Era assim que o menino vivia o Natal dos brinquedos, o seu Natal virtual.
Para contornar esta carência, resultante da muita precária situação financeira do seu agregado familiar que impossibilitava gastos com a compra de brinquedos, a mãe ia com os filhos ao Dispensário de Santa Filomena, sito na avenida Pinheiro Chagas, próximo do Cinema Infante, no bairro do Alto-Maé, onde as irmãs católicas distribuíam brinquedos pelas crianças carenciadas, os quais eram oferecidos para o efeito pela sociedade civil da cidade. Cada criança era contemplada com alguns brinquedos.
Ao nosso menino, a eles se resumia o seu Natal real.

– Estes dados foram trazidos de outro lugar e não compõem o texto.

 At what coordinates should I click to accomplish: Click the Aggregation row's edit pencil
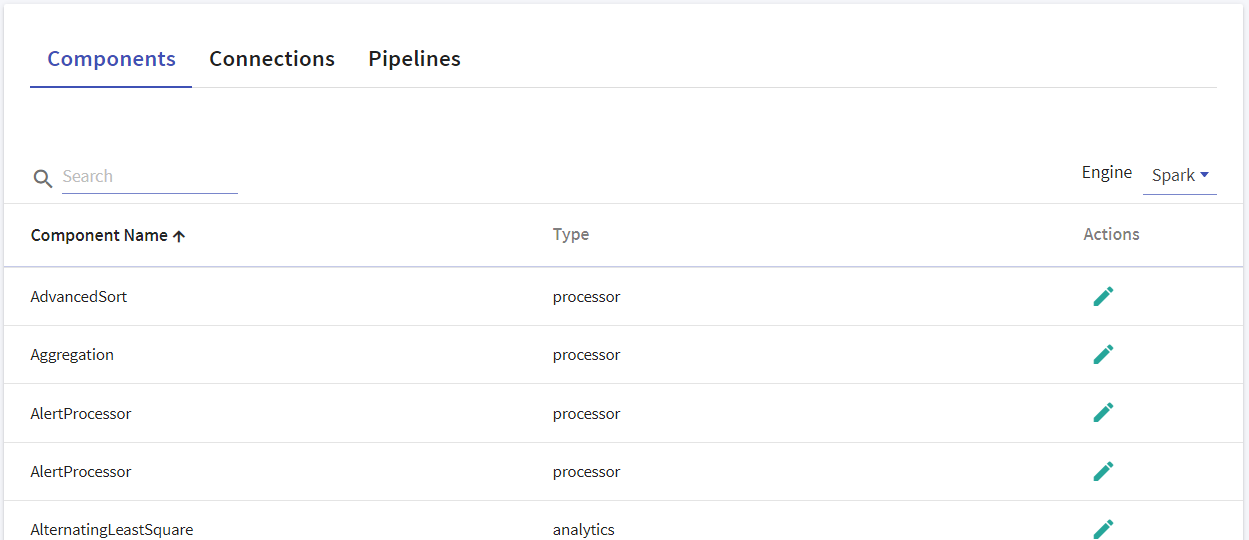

Saindo do Dispensário, à esquerda continuava-se pela cidade urbanizada (com redes de abastecimento de água, de esgotos, de iluminação pública, rede telefónica e arruamentos), para os bairros da Malhangalene e da Polana, por exemplo; saindo em frente, descia-se para a baixa da cidade; a nossa personagem e os seus seguiram para a direita, onde a cidade urbanizada terminava e começava a outra Lourenço Marques, a dos bairros dos subúrbios, sem infraestruturas urbanísticas, e de casas sem chaminés. Aí vivia o nosso menino.
Nas noites de Natal, não se cumpria a consoada. Adormecia-se à hora habitual, a mesa não era posta, não havia árvore de Natal montada, nem presentes para abrir pois o Pai Natal nunca aparecia (talvez porque a casa não tinha chaminé, porque ele soubesse que estivessem todos a dormir e que ninguém estivesse à sua espera).

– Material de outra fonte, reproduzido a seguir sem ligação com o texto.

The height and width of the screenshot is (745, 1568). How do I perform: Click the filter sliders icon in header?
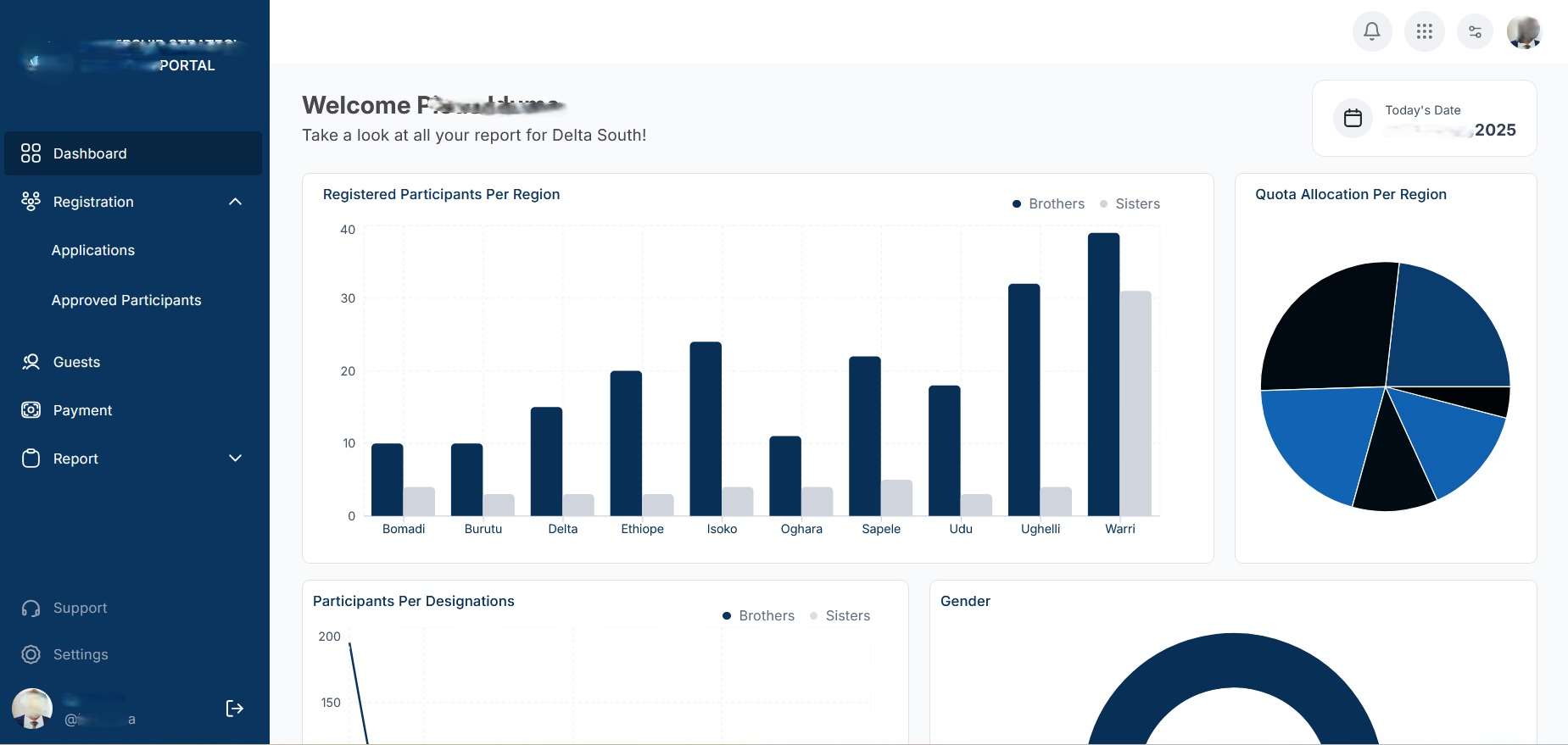click(1475, 31)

Portanto, os Natais do menino não eram feitos de consoada, de vinda do Pai Natal e de abertura de presentes. Os Natais reais eram ausentes da sua vida, substituídos pelos Natais virtuais, preenchidos pelos brinquedos recolhidos no Dispensário e pelo fascínio vivenciado em frente das montras das lojas comerciais.
Entretanto, os anos foram passando, o menino tornou-se adolescente, depois fez-se homem, iniciou a subida da escada da vida, sempre subindo, até que sopraram os ventos da História. Com o vendaval que estes trouxeram, decidiu deixar a sua terra, donde jamais saíra, e rumou a paragens aonde nunca antes aportara.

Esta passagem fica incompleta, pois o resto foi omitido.